The APS Type 1 (APECED) Registry collects information from a wide variety of individuals including those with a confirmed diagnosis and those who have a suspected diagnosis. Below is a list of individuals who may participate in the registry. If you have any questions about your eligibility to participate in the registry, please contact us as registry@apstype1.org.
CONFIRMED DIAGNOSIS
Patients of all ages with a confirmed diagnosis of APS Type 1 are eligible for inclusion in the registry.
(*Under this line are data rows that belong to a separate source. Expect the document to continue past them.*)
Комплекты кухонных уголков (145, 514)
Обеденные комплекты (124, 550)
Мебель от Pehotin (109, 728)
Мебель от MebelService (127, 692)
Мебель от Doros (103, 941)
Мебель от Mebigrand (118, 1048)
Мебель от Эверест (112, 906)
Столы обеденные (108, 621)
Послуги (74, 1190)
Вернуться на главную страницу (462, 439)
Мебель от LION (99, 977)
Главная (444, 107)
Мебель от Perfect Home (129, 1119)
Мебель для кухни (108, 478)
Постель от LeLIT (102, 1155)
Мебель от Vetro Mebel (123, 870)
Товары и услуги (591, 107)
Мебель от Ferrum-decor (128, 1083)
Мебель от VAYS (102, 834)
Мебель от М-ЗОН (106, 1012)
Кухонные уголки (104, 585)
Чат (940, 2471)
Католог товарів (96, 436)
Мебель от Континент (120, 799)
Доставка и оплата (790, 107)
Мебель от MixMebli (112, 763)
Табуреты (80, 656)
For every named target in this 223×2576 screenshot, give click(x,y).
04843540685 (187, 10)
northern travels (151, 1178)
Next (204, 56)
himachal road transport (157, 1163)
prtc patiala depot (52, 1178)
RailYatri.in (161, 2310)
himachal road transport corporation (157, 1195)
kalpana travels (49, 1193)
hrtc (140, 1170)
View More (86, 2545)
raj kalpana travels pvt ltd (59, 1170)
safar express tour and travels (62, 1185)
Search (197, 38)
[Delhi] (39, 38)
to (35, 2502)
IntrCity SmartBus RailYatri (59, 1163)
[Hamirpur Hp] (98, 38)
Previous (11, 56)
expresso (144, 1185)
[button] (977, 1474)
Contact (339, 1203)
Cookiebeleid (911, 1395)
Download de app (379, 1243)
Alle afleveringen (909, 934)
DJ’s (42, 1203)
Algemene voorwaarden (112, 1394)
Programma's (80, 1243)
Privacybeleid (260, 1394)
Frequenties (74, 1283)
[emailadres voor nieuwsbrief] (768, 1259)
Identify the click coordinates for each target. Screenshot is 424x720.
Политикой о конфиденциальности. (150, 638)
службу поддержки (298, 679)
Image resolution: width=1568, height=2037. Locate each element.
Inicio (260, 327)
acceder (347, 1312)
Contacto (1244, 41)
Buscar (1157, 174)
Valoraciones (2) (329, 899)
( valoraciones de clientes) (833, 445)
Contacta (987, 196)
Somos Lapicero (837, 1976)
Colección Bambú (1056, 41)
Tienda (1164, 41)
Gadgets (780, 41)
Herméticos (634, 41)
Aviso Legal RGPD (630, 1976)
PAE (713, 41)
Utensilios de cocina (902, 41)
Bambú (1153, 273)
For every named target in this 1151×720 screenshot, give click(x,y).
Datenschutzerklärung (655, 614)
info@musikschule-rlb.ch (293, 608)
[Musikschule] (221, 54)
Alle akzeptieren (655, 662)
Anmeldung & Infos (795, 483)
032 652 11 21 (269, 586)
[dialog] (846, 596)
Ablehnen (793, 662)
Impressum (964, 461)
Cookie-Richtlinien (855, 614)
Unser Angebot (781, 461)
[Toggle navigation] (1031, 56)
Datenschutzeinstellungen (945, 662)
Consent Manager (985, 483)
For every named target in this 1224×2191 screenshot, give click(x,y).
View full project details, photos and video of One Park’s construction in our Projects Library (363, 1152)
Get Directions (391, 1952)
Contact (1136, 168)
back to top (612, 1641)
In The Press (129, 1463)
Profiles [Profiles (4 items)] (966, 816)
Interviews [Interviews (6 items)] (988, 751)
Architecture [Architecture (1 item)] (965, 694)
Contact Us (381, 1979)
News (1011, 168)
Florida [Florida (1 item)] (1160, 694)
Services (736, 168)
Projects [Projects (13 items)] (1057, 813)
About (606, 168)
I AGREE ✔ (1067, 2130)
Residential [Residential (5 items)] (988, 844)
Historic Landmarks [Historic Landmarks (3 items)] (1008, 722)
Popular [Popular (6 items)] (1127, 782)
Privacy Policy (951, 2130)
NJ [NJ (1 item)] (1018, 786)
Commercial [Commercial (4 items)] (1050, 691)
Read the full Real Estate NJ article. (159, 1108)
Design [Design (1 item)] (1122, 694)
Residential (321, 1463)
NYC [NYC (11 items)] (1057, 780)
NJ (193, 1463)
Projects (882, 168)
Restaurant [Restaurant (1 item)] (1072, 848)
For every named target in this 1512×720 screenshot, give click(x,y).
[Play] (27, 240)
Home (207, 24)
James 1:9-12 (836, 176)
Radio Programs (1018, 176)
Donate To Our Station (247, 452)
A confirmed diagnosis means that the patients has received either or both of a genetic diagnosis or a clinical diagnosis.
- Genetic Diagnosis: via identification of biallelic AIRE mutations
- Clinical Diagnosis: via presence of 2 of 3 classic manifestations:
- Chronic Mucocutaneous Candidiasis (CMC) (based on recurrent episodes of Candida infections of the mucous membranes, skin, and/or nails)
- Hypoparathyroidism (based on decreased plasma calcium, elevated plasma phosphate, and decreased or absent plasma intact parathyroid hormone)
- Addison’s Disease (adrenal insufficiency) (based on decreased plasma cortisol concentrations upon ACTH stimulation).
SUSPECTED DIAGNOSIS
Patients of all ages with a suspected diagnosis of APS Type 1 are eligible for inclusion in the registry. For purposes of this registry, suspicion of an APS Type 1 diagnosis is on the basis of meeting one or more of the 3 criteria below:
- Clinical diagnosis of Hypoparathyroidism: Patient has a clinical diagnosis of hypoparathyroidism (based on decreased plasma calcium, elevated plasma phosphate, and decreased or absent plasma intact parathyroid hormone) diagnosed at any age.
- Clinical Diagnosis of Particular Disorders Before Age 20: Patient has a clinical diagnosis of any one or more of the following disease-defining characteristics first arising before the age of 20:
- Chronic Mucocutaneous Candidiasis (CMC)
- Addison’s Disease (adrenal insufficiency)
- Enamel Hypoplasia (tooth enamel dystrophy or nail dysplasia)
- Pneumonitis (lung inflammation)
- Autoimmune Hepatitis (liver inflammation)
- Keratoconjunctivitis (eye inflammation)
- Severe Fat Malabsorption
- First-Degree Family Member Has Confirmed APS Type 1 Diagnosis: Patient has a first-degree family member (e.g., parent, child, or sibling) with a confirmed diagnosis of APS Type 1.